Metabolomic studies may be conducted as either targeted assays, where only a specific subset of metabolites is measured, or untargeted, where as many metabolites as possible are measured without filtering or bias. Both methods have their advantages and disadvantages, with the choice of test usually based upon experimental design and the specific hypothesis being tested (30). Targeted metabolomics, for instance, may be more desirable for the study of a single biochemical pathway where analysis can be focused on only a small group of molecules of interest. This approach has the advantage of limiting the analytical and statistical burden of an experiment, although one risks missing perturbations of secondarily interconnected pathways. Untargeted metabolomics, on the other hand, has the advantage of revealing unique and previously unrecognized changes in metabolites and enzymatic pathways, although the quantity and complexity of experimental data can be challenging (31, 32).
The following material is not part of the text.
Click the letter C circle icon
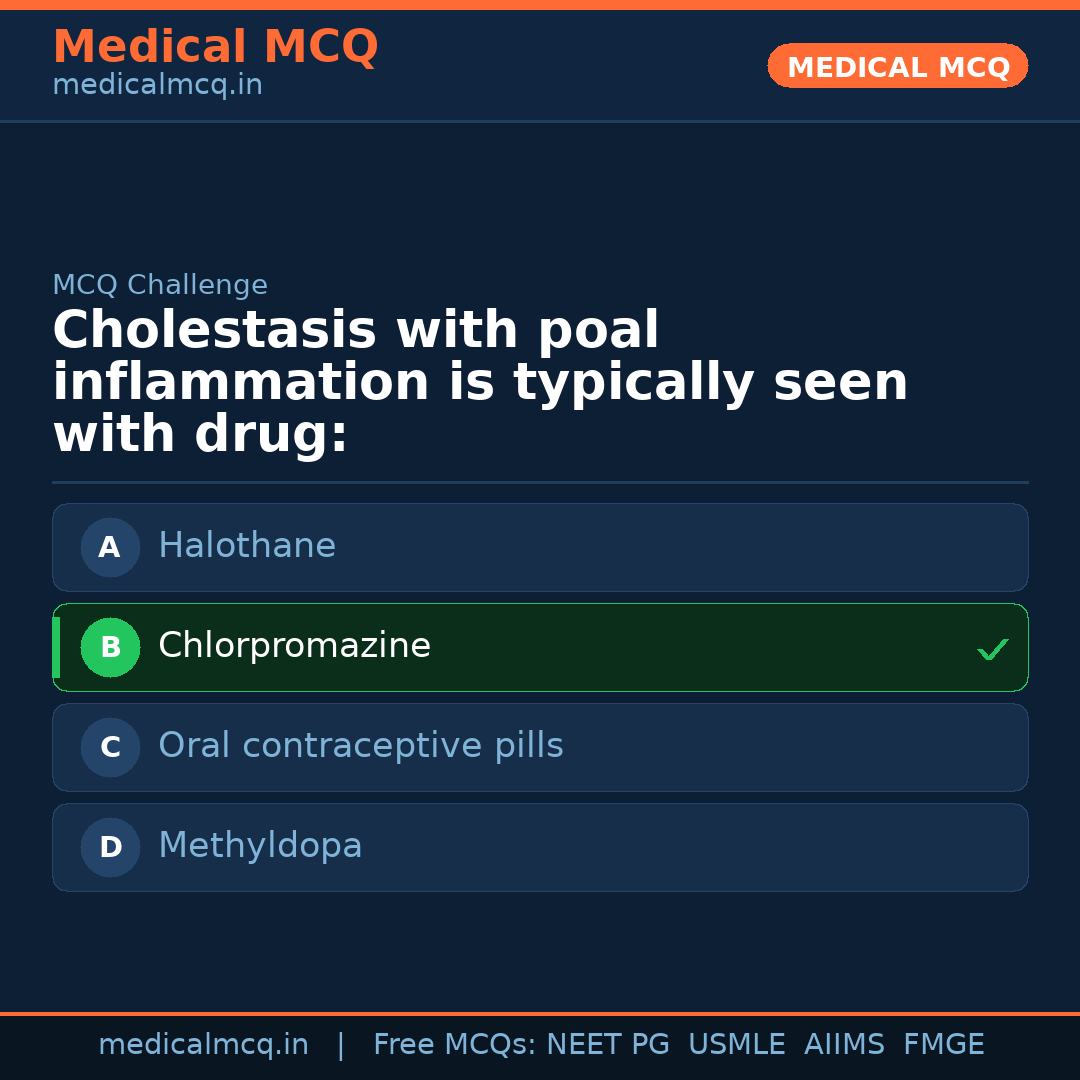Screen dimensions: 1080x1080 (x=110, y=747)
Regardless of the technique, however, it is now theoretically possible to perform metabolomic profiling on almost any tissue, opening up a wealth of potential biochemical information (33). Naturally, metabolomic profiling has found extensive use in the diagnosis and treatment of IEMs, although the test has also helped establish new or previously unrecognized aspects of several other genetic conditions, as well (34–36). In addition, metabolomic profiling has also been used to study to a broader variety of human diseases including obesity and insulin resistance (37, 38), myocardial ischemia and other models of cardiovascular disease (39, 40), hepatocellular disease (41, 42), and malignancies (43, 44).
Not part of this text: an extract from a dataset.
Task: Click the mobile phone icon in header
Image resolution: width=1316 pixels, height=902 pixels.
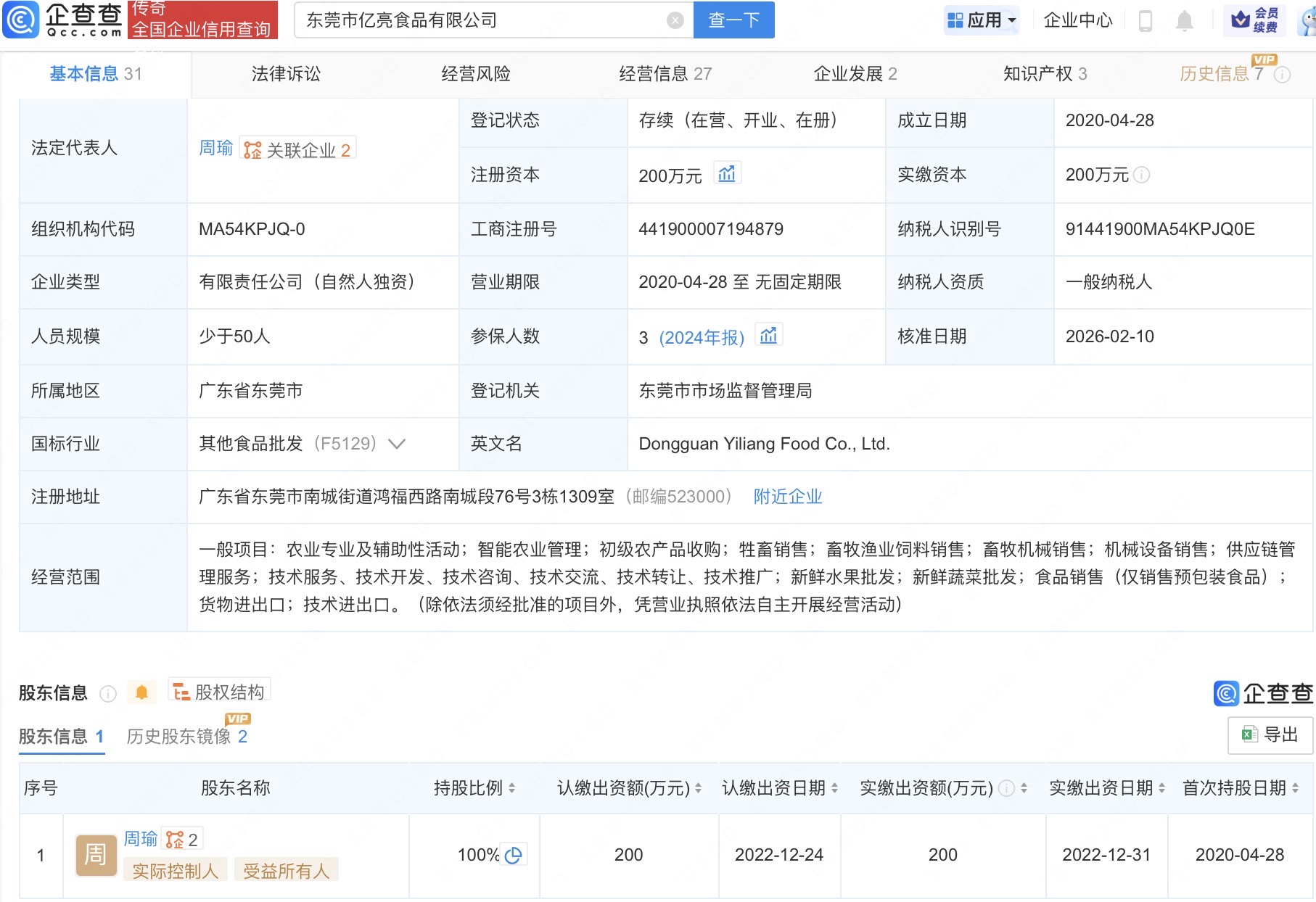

Autism and Inborn Errors of Metabolism
Inborn errors of metabolism are themselves rare diagnoses with combined incidences between 1 in 800 and 1 in 2,500 individuals (45–48). It is estimated that only up to 5% (49, 50) of children with ASD will be found to have an IEM, although these disorders are important to consider when confronting a first-time patient. Over the years, many different case reports have attempted to link various IEMs with the development of autism; however, it is important to keep in mind the refinements that have been made over time to the definition of ASD in contrast to other behavioral disorders, developmental delay, and ID. As such, many of these earlier associations have since been shown to be tenuous (51) or at least only single cases, and we therefore restrict our discussion here to disorders in which multiple pieces of evidence support the link between the biochemical findings and the observed clinical phenotype of ASD.
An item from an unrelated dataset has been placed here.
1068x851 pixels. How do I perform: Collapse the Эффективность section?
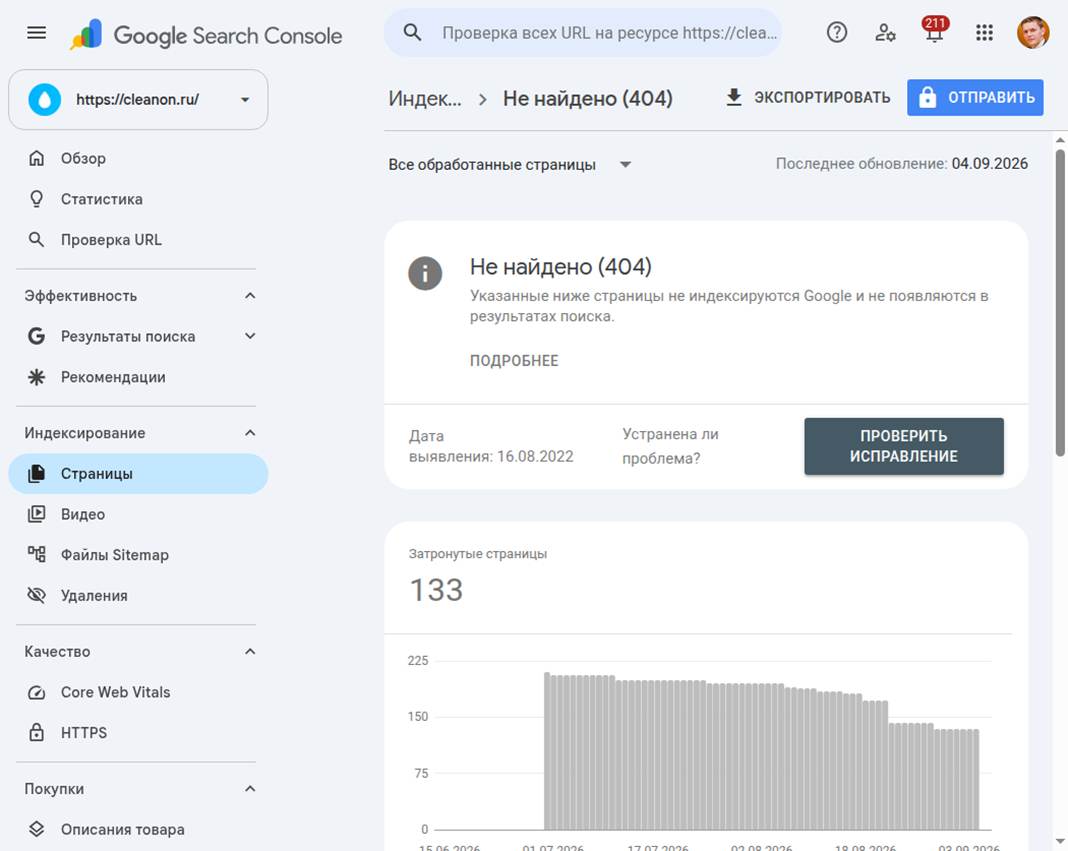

Prior to the advent of universal newborn screening in the United States, many children with these disorders may have initially come to medical attention for “autistic” features and developmental delay. With screening protocols, this is no longer the case, although several IEMs still predispose patients to ASD, despite early identification and adequate treatment (52, 53). We previously demonstrated that untargeted metabolomics may be used to identify many of the diagnostic and even secondary changes in downstream analytes (34). This approach also allows for the complete elucidation of abnormal biochemical pathways and in some cases can offer clues to fundamental abnormalities that may lead to an autistic phenotype in all children.
One example of a known IEM associated with ASD is phenylketonuria (PKU; OMIM 261600), a disorder due to defects in the phenylalanine hydroxylase enzyme system. Children with “classical” PKU have little to no enzyme activity and as a result may have serum phenylalanine concentrations many orders of magnitude greater than unaffected individuals. Metabolomic studies on patients with PKU have demonstrated elevated serum levels of phenylalanine derivatives, including phenylpyruvate, phenylacetate, phenyllactate, mandelic acid, 4-hydroxyphenylacetic acid, and several others (54, 55). It remains unclear which of the abnormal analytes, however, truly lead to the toxic effects observed in patients. Based on urine studies, compounds like phenylpyruvate and phenylacetate have been proposed as more efficient markers for disease than direct measurement of phenylalanine, given ease of obtaining urine samples and a low false-negative diagnostic rate (54). Along with possible direct toxicity, elevated phenylalanine levels are thought to decrease the cerebrospinal fluid (CSF) concentrations of tyrosine and its downstream products like serotonin and dopamine. This hyperphenylalaninemia is also thought to inhibit the transport of large neutral amino acids across the brain, decrease protein synthesis within the brain, and increase myelin turnover with eventual hypomyelination, all processes that may or may not contribute to the development of autism (56, 57).
Without early treatment, PKU leads to severe intellectual impairment along with physical features like fair skin, spastic gait, and microcephaly (58). While the incidence of PKU has remained steady at around 1 in 11,400 live births in the United States (59), newborn screening and the early institution of various treatment modalities have greatly reduced the number of severely affected individuals. Prior to newborn screening, up to 21% (60) of cases of “autism” were later found to have biochemical evidence of untreated PKU, and in a recent study, about 5.7% of untreated patients were diagnosed with ASD (61). Overall, however, in countries where universal newborn screening has rendered “symptomatic” PKU almost nonexistent, it is estimated that only 0.7% (62) of patients with a diagnosis of PKU will meet the criteria for ASD. While this figure is significantly lower than previous estimates, it is still higher than age-matched controls, highlighting a possible link between the biochemical abnormalities in PKU and a susceptibility to ASD.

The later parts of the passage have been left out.